When I arrived in Phuket this past February, the air hung heavy with warmth; the kind that makes time feel slower, more decadent. The Andaman Sea glittered in shifting shades of turquoise and emerald, and the palms swayed as though they too were part of the spectacle. It was here that Van Cleef & Arpels staged the next celebration of its latest High Jewellery collection, Treasure Island, an ode to Robert Louis Stevenson’s 1883 adventure novel. The setting felt almost preordained – a tropical island infused with myth, nature, and the dream of discovery.
The collection unspools like a story told in three breaths – adventure at sea, exploration of the island, and the treasure hunt. In the first, sailor’s knots, rigging and currents become sculptural codes; in the second, palms, shells and gentle creatures are translated into a language of light; and in the third, maps, seals and chests channel the thrill of discovery. I moved through these worlds as though crossing a shoreline: diamonds reading as foam, sapphires as deep water, emeralds as shade. “It’s the universality of the theme,” Julie Clody-Medina, president of Van Cleef & Arpels Asia-Pacific told me. “Deep inside, we are still children… The joyful side of adventure, with this thin line – not falling into caricature or cartoon – but always subtle, always refined, precious, elegant, with a touch of humour. That’s what makes us stand apart, while still being so Van Cleef & Arpels.”

What lingered, too, was the patience embedded in each jewel. The Maison’s treasure begins long before a piece reaches a workshop bench. “Some of the gems were sourced four years in advance, with this theme in mind,” Clody-Medina said. “It’s a treasure hunt in itself. We keep them aside until the right design emerges.”
You feel that deliberateness in the way stones seem destined for their settings – the narrative choosing the gem as much as the gem shapes the narrative.
Craftsmanship, here, is a form of storytelling.
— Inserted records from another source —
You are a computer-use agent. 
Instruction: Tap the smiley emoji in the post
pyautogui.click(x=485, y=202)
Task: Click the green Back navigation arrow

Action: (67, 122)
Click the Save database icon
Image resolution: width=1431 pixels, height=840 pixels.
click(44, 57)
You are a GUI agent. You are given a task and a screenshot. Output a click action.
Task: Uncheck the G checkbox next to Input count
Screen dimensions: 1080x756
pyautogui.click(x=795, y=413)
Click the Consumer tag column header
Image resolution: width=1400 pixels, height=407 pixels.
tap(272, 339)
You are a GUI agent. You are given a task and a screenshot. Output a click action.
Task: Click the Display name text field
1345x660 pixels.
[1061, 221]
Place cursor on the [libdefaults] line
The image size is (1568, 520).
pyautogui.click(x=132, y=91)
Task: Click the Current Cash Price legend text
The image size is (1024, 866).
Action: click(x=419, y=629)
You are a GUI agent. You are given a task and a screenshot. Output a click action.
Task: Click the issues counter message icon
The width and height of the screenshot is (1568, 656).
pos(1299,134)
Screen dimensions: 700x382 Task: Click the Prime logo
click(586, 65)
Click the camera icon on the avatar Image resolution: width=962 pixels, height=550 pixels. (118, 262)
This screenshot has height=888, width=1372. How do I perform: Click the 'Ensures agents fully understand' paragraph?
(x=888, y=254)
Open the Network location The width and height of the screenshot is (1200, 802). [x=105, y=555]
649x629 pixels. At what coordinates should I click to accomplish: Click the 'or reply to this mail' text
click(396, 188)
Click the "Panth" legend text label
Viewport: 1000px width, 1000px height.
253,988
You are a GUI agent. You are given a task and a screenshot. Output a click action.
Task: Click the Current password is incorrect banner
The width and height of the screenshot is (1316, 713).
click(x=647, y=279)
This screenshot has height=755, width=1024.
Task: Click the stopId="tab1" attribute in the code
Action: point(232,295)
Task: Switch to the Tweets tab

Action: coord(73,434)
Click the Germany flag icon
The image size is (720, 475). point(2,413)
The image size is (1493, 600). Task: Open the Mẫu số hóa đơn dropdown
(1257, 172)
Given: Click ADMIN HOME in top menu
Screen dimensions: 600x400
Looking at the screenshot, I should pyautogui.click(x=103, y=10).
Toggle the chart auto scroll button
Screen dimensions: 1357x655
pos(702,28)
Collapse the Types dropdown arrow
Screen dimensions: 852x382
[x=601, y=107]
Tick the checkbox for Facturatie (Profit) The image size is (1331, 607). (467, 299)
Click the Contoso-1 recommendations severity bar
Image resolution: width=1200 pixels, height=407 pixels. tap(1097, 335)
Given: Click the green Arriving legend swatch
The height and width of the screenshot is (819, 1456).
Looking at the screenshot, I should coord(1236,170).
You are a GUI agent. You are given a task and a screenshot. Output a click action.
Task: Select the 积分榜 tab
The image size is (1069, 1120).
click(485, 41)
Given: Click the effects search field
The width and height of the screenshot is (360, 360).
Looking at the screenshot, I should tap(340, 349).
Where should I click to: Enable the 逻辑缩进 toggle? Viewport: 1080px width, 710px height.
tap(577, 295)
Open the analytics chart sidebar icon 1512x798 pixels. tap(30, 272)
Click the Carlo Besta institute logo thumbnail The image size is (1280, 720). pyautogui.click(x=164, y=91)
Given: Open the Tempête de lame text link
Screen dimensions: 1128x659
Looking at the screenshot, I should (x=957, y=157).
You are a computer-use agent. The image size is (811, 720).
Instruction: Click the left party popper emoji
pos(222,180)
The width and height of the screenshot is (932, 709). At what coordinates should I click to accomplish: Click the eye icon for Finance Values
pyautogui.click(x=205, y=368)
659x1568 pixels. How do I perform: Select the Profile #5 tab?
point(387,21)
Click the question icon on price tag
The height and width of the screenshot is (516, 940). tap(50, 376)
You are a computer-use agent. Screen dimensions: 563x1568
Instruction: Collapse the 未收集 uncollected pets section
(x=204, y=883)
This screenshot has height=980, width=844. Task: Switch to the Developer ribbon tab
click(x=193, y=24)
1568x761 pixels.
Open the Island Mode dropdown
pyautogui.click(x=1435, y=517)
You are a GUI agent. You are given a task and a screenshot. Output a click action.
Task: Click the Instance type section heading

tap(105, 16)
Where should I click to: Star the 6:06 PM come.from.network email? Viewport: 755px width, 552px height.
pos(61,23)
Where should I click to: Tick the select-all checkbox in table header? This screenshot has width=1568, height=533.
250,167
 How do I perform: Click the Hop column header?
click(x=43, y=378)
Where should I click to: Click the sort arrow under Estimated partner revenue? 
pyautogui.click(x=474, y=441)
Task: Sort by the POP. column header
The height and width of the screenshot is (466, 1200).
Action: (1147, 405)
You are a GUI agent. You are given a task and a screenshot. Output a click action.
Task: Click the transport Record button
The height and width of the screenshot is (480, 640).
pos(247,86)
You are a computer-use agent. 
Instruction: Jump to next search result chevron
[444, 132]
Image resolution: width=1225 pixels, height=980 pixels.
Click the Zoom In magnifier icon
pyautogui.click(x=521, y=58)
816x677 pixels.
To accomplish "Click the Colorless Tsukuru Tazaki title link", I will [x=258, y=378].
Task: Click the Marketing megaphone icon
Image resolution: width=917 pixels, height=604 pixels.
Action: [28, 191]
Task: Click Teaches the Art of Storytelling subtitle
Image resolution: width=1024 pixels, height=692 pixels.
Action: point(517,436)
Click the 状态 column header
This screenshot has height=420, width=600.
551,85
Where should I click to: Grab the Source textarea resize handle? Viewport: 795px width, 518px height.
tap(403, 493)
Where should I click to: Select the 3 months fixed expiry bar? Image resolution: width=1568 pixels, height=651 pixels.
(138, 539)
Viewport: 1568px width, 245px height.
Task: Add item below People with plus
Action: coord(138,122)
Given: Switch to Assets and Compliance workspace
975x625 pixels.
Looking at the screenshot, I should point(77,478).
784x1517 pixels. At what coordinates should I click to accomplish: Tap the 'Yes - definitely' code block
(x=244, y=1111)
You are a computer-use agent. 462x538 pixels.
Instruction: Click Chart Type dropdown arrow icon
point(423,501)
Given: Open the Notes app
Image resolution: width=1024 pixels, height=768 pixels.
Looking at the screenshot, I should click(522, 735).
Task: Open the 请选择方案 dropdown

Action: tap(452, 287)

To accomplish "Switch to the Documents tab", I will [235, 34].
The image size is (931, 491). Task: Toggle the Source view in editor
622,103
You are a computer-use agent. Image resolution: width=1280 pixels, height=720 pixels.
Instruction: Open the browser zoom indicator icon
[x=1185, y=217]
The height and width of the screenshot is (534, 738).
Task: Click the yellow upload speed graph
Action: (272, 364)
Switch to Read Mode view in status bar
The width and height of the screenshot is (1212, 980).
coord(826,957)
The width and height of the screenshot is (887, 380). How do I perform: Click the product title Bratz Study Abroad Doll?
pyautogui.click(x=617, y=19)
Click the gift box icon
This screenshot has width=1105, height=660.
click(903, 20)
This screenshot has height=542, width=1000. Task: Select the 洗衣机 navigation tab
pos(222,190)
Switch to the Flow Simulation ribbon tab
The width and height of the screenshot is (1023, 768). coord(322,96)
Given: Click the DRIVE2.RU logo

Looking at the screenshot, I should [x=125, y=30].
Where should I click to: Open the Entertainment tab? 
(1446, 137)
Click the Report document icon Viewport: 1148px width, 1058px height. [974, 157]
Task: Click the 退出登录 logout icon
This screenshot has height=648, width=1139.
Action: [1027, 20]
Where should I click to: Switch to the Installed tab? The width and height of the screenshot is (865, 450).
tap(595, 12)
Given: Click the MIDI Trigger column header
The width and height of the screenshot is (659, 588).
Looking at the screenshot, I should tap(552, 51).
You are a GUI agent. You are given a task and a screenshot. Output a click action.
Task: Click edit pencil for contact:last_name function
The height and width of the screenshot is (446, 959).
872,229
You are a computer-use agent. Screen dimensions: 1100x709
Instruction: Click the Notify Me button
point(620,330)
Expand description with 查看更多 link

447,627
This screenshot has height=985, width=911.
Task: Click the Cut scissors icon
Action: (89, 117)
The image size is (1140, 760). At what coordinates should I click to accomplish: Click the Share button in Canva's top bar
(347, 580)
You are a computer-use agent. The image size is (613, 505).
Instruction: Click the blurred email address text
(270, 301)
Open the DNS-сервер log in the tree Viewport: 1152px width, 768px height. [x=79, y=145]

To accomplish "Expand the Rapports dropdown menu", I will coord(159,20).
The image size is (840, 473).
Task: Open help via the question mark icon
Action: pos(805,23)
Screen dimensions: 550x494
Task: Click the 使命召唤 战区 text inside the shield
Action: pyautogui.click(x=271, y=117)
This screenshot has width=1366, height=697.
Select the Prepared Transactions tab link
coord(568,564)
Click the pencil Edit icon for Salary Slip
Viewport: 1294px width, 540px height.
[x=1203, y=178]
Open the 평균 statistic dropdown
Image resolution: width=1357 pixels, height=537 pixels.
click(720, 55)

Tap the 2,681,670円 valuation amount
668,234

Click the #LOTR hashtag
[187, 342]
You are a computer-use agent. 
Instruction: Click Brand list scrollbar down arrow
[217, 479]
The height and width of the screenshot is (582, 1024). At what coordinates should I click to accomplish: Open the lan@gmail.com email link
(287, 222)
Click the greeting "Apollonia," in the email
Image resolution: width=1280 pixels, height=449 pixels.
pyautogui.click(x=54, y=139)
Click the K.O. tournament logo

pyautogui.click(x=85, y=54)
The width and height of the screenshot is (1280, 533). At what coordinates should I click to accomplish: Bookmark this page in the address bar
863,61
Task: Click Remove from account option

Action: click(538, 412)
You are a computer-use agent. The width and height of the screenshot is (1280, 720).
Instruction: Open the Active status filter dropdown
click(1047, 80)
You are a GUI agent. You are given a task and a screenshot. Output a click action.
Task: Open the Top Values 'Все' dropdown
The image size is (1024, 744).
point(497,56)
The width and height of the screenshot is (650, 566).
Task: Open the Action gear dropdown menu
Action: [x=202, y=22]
The storied Mystery Set – patented in 1933 – appears in new expressions that feel airy, kinetic, almost tidal. “Of course you will find the mystery-setting technique,” Clody-Medina explained. “It exists since 1933 but it’s constantly evolving… translating rigid, very hard material into something that looks so easy, but it’s so not easy to make.”
There is transformability woven through the collection – objects with more than one life, ready to be composed like verses. “A beautiful pendant can become a clip,” she said. “It’s a piece of art that is wearable, wearable in different options – and this is very Van Cleef & Arpels.”
She spoke, too, about the pieces that push technique to its limit. “We have eight creations in the collection with mystery setting, and we have two Vitrail Mystery Setting… there is absolutely no visible setting on a transparent, translucent stone,” she said, describing a leaf and a wave with a near-liquid gradation. “One of the prides is this colour harmonisation… the thin line of subtlety of colour association through the volume, through the gradation. This is highly technical.”
In person, those transitions felt like breath – tones sliding from sea-blue to violet, from lagoon to dusk.

As we spoke, Clody-Medina kept circling back to wearability: beauty resolved into comfort. “The technique is at the service of functionality and wearability,” she said. It sounds pragmatic until you pick up a jewel and feel how naturally it sits, how lightly it moves, how easily it changes form. Then the pragmatism dissolves into poetry. “The pieces by themselves are not that big,” she reflected. “There is this love at first sight… and then you have the layering of understanding – the technique, the craftsmanship, the collective work to come up to that achievement… It’s endless.”
It is also, as she put it, a reminder that high jewellery belongs in the history of art: “a constant dance… between the past and the future, in flawless harmony, and with this dimension of poetry.”
Context threaded through the days, reminding us that treasure has always been a mirror of culture as much as a measure of wealth. We heard of cabinets and caskets across centuries, of shipwrecks heavy with porcelain and gold, of collections assembled and guarded as symbols as well as safeguards – histories that make the modern impulse to gather, protect and adorn feel timeless. Treasure Island sits within that continuum: a contemporary cabinet of curiosities where literature, history and technique meet.
If the daylight made the jewels feel sun-warmed and salt-licked, evening turned them introspective. Under softer light, away from the blunt brightness of midday, diamonds drew out their inner geometry instead of flaring; sapphires deepened to a steadier blue; emeralds cooled. The effect wasn’t fireworks but resonance – tones settling, facets speaking more quietly, like the sea after the last swimmers have gone in. Standing there, I thought of Clody-Medina’s words on colour and gradation, on the thin line that separates exuberance from excess. At night, that line felt perfectly drawn.
I left Thailand without a jewel in my luggage, but with something that felt just as precious: the memory of tracing those gradations with my eyes, of feeling a pendant click into a new life as a clip, of hearing a philosophy of making that privileges time, precision and play in equal measure. Stevenson understood that treasure is as much idea as object; Van Cleef & Arpels understands it, too. The greatest treasures aren’t always buried. Sometimes they are built – stone by stone, story by story – until what you’re holding is not just a jewel, but a journey.